■ ASSIGNED TASK: Pull each line holding "beside" out of the entries below.

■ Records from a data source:
-*-

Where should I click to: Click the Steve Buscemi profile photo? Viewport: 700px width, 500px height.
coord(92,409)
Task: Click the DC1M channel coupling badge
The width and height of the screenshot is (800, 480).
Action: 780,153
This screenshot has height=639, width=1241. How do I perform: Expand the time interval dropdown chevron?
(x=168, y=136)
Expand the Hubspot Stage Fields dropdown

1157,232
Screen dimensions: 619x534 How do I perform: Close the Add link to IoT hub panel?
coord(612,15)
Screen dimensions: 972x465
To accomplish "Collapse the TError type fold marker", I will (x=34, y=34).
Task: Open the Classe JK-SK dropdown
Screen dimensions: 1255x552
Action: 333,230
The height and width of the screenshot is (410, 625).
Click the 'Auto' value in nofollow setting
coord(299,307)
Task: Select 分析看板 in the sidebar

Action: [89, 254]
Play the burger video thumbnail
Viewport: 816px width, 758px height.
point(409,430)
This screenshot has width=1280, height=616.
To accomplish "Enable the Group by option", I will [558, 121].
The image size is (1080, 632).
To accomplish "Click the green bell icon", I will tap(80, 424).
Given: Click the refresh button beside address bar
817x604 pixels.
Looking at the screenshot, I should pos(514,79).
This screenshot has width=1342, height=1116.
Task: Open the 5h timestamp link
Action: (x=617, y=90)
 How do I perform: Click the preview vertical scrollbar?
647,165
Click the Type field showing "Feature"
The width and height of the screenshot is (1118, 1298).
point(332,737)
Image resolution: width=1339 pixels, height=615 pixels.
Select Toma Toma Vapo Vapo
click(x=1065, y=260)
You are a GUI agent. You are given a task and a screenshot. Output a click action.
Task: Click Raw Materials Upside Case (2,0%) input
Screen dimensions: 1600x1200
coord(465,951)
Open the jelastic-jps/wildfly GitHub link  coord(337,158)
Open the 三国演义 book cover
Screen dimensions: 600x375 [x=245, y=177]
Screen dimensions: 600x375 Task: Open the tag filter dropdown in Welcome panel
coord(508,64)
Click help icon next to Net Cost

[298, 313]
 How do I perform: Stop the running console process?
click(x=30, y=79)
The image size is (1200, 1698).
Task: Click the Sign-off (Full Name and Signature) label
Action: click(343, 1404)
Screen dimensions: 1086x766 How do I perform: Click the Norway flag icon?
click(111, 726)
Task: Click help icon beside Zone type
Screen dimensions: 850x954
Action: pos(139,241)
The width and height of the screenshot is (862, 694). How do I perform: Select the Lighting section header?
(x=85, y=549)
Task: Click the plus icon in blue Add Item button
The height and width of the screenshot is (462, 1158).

-*-

■ EXERCISE RESPONSE:
Given: Click the refresh button beside address bar
Task: Click help icon beside Zone type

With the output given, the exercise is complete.